A fresh constitution, civil rights, and credible elections are all ways of safeguarding the gains so far. The revolutionary protesters are right to insist on them; it would hardly be a surprise to see feet being dragged by those who profited from the status quo.

It is intriguing to view events in the Middle East through this game-theoretic lens. For example, Saudi Arabia’s “royal gift” of $35bn does not seem to have satisfied activists in the kingdom. That makes sense: gifts can be withdrawn. If a dictatorial government can vent the revolutionary head of steam for a while, then the momentum for reform may be dissipated for many years - especially if the ringleaders are rounded up while all is quiet.

The one thing he touches on but does not quite make explicit is the importance of television. The trouble with revolution is that you have to solve a massive coordination problem in order to get everyone out onto the streets at the same time. Nobody wants to be the first one to the party and have to make awkward small-talk with the hosts. Better to arrive when things are in full-swing.

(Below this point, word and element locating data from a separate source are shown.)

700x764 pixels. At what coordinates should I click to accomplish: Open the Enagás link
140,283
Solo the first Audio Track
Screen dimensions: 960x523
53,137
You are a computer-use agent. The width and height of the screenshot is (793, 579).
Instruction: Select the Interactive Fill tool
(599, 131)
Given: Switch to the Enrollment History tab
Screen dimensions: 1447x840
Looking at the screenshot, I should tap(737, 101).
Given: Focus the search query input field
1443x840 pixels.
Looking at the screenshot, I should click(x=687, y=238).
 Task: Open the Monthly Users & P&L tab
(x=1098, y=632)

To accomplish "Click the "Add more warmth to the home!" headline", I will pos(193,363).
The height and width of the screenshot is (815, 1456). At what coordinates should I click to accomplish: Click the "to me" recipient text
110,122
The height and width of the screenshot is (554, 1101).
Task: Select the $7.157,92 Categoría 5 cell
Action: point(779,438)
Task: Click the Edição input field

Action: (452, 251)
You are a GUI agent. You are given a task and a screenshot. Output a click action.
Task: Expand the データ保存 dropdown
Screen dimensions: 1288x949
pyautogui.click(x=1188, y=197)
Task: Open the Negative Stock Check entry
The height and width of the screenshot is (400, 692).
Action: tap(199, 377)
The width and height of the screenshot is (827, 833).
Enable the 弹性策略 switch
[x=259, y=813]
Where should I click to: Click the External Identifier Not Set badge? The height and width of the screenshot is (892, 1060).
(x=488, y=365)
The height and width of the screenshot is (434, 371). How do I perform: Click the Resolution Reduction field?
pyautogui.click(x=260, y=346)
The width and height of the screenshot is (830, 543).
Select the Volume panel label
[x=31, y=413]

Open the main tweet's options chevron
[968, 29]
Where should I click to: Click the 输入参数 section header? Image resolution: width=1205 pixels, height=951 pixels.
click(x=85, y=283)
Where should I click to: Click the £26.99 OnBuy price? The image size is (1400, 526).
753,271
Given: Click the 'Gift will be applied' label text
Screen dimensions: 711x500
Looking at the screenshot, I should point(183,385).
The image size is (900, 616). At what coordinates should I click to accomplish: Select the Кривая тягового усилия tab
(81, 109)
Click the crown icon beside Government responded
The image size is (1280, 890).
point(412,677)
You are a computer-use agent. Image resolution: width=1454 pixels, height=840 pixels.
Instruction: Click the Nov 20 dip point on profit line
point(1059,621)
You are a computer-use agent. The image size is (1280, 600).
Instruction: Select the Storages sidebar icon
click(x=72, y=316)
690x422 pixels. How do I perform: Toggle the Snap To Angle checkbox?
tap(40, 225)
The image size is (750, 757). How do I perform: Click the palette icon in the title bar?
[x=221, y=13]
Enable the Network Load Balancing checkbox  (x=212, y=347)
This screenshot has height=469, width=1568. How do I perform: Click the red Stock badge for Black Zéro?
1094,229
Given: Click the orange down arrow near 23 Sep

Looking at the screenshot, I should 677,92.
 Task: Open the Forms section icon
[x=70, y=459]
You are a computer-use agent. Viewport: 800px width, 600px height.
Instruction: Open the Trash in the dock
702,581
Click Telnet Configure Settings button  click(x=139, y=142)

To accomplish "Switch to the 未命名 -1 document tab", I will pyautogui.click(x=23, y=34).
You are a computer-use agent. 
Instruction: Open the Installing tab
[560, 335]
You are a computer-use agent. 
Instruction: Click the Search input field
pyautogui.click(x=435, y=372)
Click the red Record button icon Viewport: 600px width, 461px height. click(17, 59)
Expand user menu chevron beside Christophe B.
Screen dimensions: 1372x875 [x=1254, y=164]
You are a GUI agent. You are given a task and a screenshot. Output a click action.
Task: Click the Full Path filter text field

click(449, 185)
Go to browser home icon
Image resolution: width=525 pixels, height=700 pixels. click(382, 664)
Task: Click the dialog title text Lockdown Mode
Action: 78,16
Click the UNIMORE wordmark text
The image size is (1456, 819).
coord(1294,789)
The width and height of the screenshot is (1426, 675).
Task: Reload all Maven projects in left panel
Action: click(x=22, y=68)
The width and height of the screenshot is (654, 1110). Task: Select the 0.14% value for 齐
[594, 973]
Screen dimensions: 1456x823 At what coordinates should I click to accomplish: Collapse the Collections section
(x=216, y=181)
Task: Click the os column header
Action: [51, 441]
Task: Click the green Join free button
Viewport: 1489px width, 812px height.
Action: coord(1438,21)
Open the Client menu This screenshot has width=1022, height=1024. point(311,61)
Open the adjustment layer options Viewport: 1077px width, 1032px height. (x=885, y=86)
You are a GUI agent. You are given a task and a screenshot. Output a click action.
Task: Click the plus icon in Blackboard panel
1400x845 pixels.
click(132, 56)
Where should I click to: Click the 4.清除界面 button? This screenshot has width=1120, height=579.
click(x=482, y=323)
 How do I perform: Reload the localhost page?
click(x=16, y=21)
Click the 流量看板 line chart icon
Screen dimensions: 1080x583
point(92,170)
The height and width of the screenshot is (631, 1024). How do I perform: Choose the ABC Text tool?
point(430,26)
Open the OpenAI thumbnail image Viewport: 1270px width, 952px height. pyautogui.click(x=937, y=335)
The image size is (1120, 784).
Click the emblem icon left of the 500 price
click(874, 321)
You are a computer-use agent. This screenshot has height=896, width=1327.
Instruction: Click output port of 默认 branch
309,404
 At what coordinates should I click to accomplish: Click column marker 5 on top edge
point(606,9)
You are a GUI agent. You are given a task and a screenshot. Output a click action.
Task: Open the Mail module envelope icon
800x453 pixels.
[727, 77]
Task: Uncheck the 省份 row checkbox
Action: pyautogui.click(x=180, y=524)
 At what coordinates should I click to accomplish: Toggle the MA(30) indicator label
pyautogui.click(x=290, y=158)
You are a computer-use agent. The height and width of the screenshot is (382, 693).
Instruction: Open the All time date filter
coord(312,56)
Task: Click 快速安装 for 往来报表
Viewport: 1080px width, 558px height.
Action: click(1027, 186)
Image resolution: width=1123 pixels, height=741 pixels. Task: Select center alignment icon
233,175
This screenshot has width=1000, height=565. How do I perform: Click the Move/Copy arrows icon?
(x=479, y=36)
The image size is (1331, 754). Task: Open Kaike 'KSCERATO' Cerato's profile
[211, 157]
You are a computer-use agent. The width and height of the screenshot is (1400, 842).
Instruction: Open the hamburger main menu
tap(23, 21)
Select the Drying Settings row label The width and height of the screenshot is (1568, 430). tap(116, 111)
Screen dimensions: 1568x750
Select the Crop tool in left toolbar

Much has been hyped about the role of Twitter and Facebook, but it seems to me that the real driving force has been the ready news of martyrs, accompanied by moving images, live evidence of the mass crowds out there, and the proven impact shown by the departure of Ben Ali and Mobarak. It was television, not Facebook, that did this.

In the words of the rather prescient-looking Charles Kenny:

Forget Twitter and Facebook, Google and the Kindle. Forget the latest sleek iGadget. Television is still the most influential medium around…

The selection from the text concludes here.